Inhibiteurs TDP1

Les inhibiteurs courants de la TDP1 comprennent, entre autres, le phosphate de clindamycine (U-28508E) CAS 24729-96-2, le topotécan CAS 123948-87-8, la camptothécine CAS 7689-03-4, l'étoposide (VP-16) CAS 33419-42-0 et l'olaparib CAS 763113-22-0.

Dans ce contexte, les inhibiteurs de la TDP1 sont des produits chimiques qui affectent indirectement la TDP1 en influençant les mécanismes de réparation de l'ADN et la réponse cellulaire aux dommages causés à l'ADN. La TDP1 joue un rôle crucial dans la réparation des lésions de l'ADN causées par des complexes topoisomérase-ADN piégés, et sa fonction est étroitement liée aux mécanismes cellulaires qui détectent les lésions de l'ADN et y répondent. Le topotécan et la camptothécine sont des inhibiteurs de la topoisomérase I, qui peuvent augmenter l'apparition de lésions de l'ADN dont la réparation nécessite l'intervention de la TDP1. En inhibant la topoisomérase I, ces médicaments augmentent indirectement la charge de substrat et la demande d'activité de la TDP1. L'étoposide, un inhibiteur de la topoisomérase II, modifie le paysage des lésions de l'ADN dans la cellule, ce qui pourrait avoir un impact sur les voies impliquées dans la TDP1.
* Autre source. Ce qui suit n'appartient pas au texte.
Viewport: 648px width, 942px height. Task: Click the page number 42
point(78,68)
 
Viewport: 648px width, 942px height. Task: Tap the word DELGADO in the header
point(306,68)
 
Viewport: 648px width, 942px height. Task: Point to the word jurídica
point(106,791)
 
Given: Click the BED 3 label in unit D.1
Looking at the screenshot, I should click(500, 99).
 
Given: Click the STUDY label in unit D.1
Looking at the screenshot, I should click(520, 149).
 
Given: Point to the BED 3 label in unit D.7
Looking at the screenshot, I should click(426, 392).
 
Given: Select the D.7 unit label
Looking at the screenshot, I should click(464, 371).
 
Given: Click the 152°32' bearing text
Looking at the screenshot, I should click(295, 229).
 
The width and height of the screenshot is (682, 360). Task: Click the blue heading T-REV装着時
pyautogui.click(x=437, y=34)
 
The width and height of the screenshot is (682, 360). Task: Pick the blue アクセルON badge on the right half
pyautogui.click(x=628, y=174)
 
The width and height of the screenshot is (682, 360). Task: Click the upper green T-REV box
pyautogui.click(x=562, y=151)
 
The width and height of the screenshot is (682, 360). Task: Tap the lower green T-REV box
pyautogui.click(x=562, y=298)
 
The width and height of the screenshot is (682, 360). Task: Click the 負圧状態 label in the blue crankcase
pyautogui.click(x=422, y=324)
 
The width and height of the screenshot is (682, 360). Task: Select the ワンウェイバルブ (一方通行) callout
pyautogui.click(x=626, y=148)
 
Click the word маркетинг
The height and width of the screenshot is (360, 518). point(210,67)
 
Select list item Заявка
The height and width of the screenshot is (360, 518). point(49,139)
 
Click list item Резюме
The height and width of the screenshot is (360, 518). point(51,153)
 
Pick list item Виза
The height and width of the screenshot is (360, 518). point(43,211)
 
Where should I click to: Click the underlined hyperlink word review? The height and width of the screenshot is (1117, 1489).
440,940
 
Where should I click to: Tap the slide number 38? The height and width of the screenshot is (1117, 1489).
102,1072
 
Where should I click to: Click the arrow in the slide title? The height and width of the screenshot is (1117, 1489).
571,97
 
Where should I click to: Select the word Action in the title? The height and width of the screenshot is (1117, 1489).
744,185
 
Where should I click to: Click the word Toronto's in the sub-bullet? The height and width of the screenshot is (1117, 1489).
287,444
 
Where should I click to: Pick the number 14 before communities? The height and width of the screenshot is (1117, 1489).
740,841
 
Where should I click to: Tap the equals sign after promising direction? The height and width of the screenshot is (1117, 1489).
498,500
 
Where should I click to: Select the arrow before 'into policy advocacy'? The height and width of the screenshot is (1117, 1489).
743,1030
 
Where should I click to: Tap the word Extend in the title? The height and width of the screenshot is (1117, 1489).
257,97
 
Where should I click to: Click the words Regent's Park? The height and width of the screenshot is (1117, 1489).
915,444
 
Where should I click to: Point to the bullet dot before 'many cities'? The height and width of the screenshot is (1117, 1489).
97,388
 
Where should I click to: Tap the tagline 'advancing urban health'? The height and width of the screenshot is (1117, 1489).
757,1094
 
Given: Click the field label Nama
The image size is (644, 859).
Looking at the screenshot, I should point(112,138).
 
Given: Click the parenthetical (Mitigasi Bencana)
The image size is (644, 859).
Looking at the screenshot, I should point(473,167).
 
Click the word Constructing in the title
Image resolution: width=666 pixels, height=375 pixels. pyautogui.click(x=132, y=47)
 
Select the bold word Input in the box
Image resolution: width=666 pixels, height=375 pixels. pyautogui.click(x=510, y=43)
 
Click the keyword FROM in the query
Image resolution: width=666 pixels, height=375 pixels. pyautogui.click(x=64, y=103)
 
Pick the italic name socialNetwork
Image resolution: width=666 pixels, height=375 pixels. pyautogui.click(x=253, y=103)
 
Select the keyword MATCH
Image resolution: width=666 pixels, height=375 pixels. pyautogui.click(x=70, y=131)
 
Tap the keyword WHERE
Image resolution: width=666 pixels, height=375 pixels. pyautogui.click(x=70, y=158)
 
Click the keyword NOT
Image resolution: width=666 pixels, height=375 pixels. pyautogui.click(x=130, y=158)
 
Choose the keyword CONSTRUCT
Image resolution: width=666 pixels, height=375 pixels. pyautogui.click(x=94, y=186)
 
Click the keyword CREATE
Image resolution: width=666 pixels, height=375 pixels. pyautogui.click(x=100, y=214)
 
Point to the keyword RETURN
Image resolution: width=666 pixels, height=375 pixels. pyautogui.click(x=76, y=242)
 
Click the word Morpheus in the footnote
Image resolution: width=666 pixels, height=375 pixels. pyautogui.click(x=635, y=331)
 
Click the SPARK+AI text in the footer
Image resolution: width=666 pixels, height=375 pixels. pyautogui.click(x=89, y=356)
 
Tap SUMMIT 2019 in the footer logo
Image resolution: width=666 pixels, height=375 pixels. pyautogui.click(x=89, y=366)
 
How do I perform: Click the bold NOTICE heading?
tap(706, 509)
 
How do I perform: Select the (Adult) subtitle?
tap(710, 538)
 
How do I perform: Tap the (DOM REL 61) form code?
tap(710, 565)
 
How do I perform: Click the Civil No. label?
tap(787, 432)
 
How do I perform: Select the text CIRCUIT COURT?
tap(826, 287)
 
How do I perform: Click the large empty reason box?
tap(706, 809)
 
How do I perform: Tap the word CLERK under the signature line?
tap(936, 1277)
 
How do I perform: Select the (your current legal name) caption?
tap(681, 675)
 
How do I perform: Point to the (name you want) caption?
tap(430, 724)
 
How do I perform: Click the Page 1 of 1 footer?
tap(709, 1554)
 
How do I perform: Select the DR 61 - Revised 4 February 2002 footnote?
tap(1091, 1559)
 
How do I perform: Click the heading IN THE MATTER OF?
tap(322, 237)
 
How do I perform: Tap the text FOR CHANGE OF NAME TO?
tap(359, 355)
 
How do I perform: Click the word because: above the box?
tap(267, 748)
Les inhibiteurs de la PARP tels que l'Olaparib et le Veliparib affectent la réparation des cassures simple brin de l'ADN, ce qui pourrait indirectement nécessiter l'activité de la TDP1 pour résoudre des scénarios complexes de lésions de l'ADN. Les inhibiteurs d'ATR et d'ATM, tels que VE-821 et KU-55933, modulent la réponse cellulaire aux lésions de l'ADN, influençant indirectement le rôle de TDP1 dans ces voies. NU7441 et Wortmannin, des inhibiteurs de DNA-PK, ont un impact sur les mécanismes de réparation des cassures double-brin de l'ADN, impliquant potentiellement TDP1 dans des voies de réparation alternatives. La mirine affecte MRE11, une protéine impliquée dans le traitement des cassures double-brin de l'ADN, ce qui pourrait nécessiter indirectement l'activité de TDP1. La caféine, connue pour ses effets étendus sur les voies de réponse aux dommages de l'ADN, pourrait influencer indirectement l'activité de la TDP1 par le biais de son impact sur ces voies. Enfin, l'hydroxyurée induit un stress de réplication, ce qui pourrait accroître la dépendance à l'égard de la TDP1 pour la résolution des lésions de l'ADN qui surviennent pendant le stress de réplication.